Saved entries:
▽
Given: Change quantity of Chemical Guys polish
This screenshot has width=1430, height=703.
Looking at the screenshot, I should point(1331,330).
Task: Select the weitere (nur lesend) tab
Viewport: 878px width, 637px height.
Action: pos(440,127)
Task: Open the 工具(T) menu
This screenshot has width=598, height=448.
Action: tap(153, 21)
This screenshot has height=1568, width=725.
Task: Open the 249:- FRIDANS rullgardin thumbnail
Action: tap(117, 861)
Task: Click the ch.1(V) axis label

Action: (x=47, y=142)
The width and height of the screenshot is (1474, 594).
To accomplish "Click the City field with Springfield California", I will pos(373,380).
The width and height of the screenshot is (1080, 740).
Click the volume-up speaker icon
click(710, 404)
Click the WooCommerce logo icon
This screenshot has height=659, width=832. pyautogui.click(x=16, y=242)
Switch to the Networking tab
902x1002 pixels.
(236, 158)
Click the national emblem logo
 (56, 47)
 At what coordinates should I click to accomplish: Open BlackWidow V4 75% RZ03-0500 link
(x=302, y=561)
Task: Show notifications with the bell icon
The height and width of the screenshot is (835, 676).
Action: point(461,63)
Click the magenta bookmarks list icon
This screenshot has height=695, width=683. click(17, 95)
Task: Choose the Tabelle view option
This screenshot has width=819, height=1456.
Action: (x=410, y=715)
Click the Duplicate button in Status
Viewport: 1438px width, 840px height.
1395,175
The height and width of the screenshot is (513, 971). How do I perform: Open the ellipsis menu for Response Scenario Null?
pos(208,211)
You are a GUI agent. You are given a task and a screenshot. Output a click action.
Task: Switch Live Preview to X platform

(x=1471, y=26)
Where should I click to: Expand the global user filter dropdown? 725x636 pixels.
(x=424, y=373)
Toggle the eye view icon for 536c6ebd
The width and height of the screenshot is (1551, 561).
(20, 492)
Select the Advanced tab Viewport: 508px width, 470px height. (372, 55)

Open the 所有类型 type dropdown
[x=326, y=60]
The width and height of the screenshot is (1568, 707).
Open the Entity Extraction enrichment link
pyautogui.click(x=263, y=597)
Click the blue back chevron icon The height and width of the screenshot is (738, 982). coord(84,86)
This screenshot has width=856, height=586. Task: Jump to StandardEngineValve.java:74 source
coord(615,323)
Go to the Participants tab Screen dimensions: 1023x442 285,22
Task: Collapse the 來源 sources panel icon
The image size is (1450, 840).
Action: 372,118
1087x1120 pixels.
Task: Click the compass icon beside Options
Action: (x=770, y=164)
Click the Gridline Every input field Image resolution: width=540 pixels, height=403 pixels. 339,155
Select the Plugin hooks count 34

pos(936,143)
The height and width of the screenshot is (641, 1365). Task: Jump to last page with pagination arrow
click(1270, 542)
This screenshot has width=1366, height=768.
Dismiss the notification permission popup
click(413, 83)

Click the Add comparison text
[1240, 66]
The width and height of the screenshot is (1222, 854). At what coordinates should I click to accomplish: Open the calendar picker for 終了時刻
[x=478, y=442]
△
**WHAT THIS TASK INVOLVES**
Your task is to restate every record exactly.

**RESPONSE TO THE TASK**
Given: Change quantity of Chemical Guys polish
This screenshot has width=1430, height=703.
Looking at the screenshot, I should point(1331,330).
Task: Select the weitere (nur lesend) tab
Viewport: 878px width, 637px height.
Action: pos(440,127)
Task: Open the 工具(T) menu
This screenshot has width=598, height=448.
Action: tap(153, 21)
This screenshot has height=1568, width=725.
Task: Open the 249:- FRIDANS rullgardin thumbnail
Action: tap(117, 861)
Task: Click the ch.1(V) axis label

Action: (x=47, y=142)
The width and height of the screenshot is (1474, 594).
To accomplish "Click the City field with Springfield California", I will pos(373,380).
The width and height of the screenshot is (1080, 740).
Click the volume-up speaker icon
click(710, 404)
Click the WooCommerce logo icon
This screenshot has height=659, width=832. pyautogui.click(x=16, y=242)
Switch to the Networking tab
902x1002 pixels.
(236, 158)
Click the national emblem logo
 (56, 47)
 At what coordinates should I click to accomplish: Open BlackWidow V4 75% RZ03-0500 link
(x=302, y=561)
Task: Show notifications with the bell icon
The height and width of the screenshot is (835, 676).
Action: point(461,63)
Click the magenta bookmarks list icon
This screenshot has height=695, width=683. click(17, 95)
Task: Choose the Tabelle view option
This screenshot has width=819, height=1456.
Action: (x=410, y=715)
Click the Duplicate button in Status
Viewport: 1438px width, 840px height.
1395,175
The height and width of the screenshot is (513, 971). How do I perform: Open the ellipsis menu for Response Scenario Null?
pos(208,211)
You are a GUI agent. You are given a task and a screenshot. Output a click action.
Task: Switch Live Preview to X platform

(x=1471, y=26)
Where should I click to: Expand the global user filter dropdown? 725x636 pixels.
(x=424, y=373)
Toggle the eye view icon for 536c6ebd
The width and height of the screenshot is (1551, 561).
(20, 492)
Select the Advanced tab Viewport: 508px width, 470px height. (372, 55)

Open the 所有类型 type dropdown
[x=326, y=60]
The width and height of the screenshot is (1568, 707).
Open the Entity Extraction enrichment link
pyautogui.click(x=263, y=597)
Click the blue back chevron icon The height and width of the screenshot is (738, 982). coord(84,86)
This screenshot has width=856, height=586. Task: Jump to StandardEngineValve.java:74 source
coord(615,323)
Go to the Participants tab Screen dimensions: 1023x442 285,22
Task: Collapse the 來源 sources panel icon
The image size is (1450, 840).
Action: 372,118
1087x1120 pixels.
Task: Click the compass icon beside Options
Action: (x=770, y=164)
Click the Gridline Every input field Image resolution: width=540 pixels, height=403 pixels. 339,155
Select the Plugin hooks count 34

pos(936,143)
The height and width of the screenshot is (641, 1365). Task: Jump to last page with pagination arrow
click(1270, 542)
This screenshot has width=1366, height=768.
Dismiss the notification permission popup
click(413, 83)

Click the Add comparison text
[1240, 66]
The width and height of the screenshot is (1222, 854). At what coordinates should I click to accomplish: Open the calendar picker for 終了時刻
[x=478, y=442]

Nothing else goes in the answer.